“To my knowledge, Toulu Thao is the only person in HUD history who’s ever been prosecuted for allegations that this form was filled out wrong — and in fact he filled it out perfectly, “
Jeff Hammerschmidt –
FRESNO, CA (July 13, 2009) – Dr. Toulu Thao was arrested at gunpoint by five U.S. Marshalls at his office, the Fresno Office of the Department of Housing and Urban Development. He was the first person ever to be prosecuted for allegedly filling out a government ethics form incorrectly. The government conducted a five-year investigation that resulted in nearly nine thousand (9000) pages of reports and documents. Fresno criminal defense attorney Jeffrey Hammerschmidt was able to establish that each of the charges against Dr. Thao were false, and that Dr. Thao actually filled out the ethics form perfectly.
On July 8, 2009, all charges against Dr. Thao were dismissed. Dr. Thao returned to work at HUD on July 13, 2009. He has filed a federal lawsuit against HUD in an effort to recover three and a half years of back pay and other damages.

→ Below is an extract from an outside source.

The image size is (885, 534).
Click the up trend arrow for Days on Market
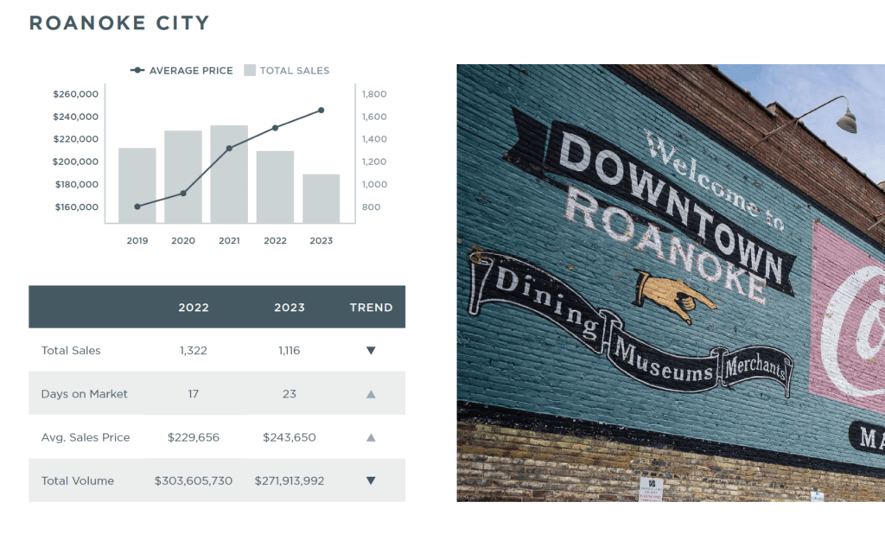point(371,394)
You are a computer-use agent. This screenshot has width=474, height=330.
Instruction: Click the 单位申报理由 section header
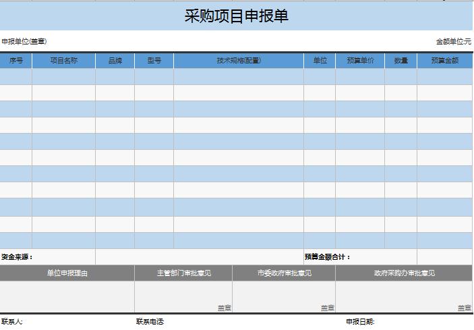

Please see the below Fresno Bee article detailing Dr. Thao’s case, and his on-going fight to be made whole after being vindicated by the aggressive defense provided by Jeffrey Hammerschmidt:
John Ellis, The Fresno Bee
Thao battled agency for 2 years over allegations.
A Fresno man who spent more than two years battling allegations that he made false statements to his employer — the U.S. Department of Housing and Urban Development — is now suing the agency in federal court.
The lawsuit comes more than five years after Toulu Thao was indicted by a federal grand jury in Fresno and arrested by armed federal agents. He was charged with four felony counts for making false statements on economic disclosure forms that were required for his HUD employment.
In July 2008, federal prosecutors agreed to drop all charges against Thao.
“To my knowledge, Toulu Thao is the only person in HUD history who’s ever been prosecuted for allegations that this form was filled out wrong — and in fact he filled it out perfectly, ” said Jeff Hammerschmidt, who was Thao’s criminal defense attorney.
Thao’s lawsuit names HUD Secretary Shaun Donovan as well as a host of former HUD officials, including his then-HUD supervisor, Ann Sudduth.
Gene Gibson, a HUD spokeswoman based in San Francisco, said the agency couldn’t comment on pending litigation. Sudduth could not be reached for comment.
Thao, 53, was hired by HUD in 1998. At the time, he had helped form or been active in various organizations that served the Hmong immigrant community, including the Hmong Economic Development Pilot Project, a welfare-to-work project, and the Hmong American Community, which worked on economic development.
Prosecutors said Thao failed to report $5,200 in income he received from the Hmong Economic Development Corporation. Prosecutors also said Thao should have reported money his son received from the Hmong American Community, which prosecutors say did business with HUD.
But Thao argued during court proceedings that there were explanations for why the money was not reported.
He said the $5,200 was not income, but reimbursement for money he had fronted for a Hmong Economic Development Corporation event.
Thao argued that the Hmong American Community never received money from HUD, and thus there was no conflict and no need to report his son’s income from the organization. Hammerschmidt had said at the time that HUD gave money to another organization also with the acronym HAC — the Housing Assistance Corporation.
Thao’s lawsuit alleges false arrest, malicious prosecution, fabrication of evidence and racial discrimination.
His lawsuit claims Sudduth and a HUD agent discriminated against him and that Sudduth continued to press an investigation even after she knew the Hmong American Community allegation was untrue.
The suit further claims that HUD’s investigative arm received “numerous confirmations” that parts of Thao’s alleged crimes were untrue, but did not investigate.
In March 2006, Thao was placed on indefinite suspension by HUD. He was reinstated in July 2009, according to the lawsuit.
Thao declined to comment, and his civil attorney, Jacob Weisberg, was out of the country.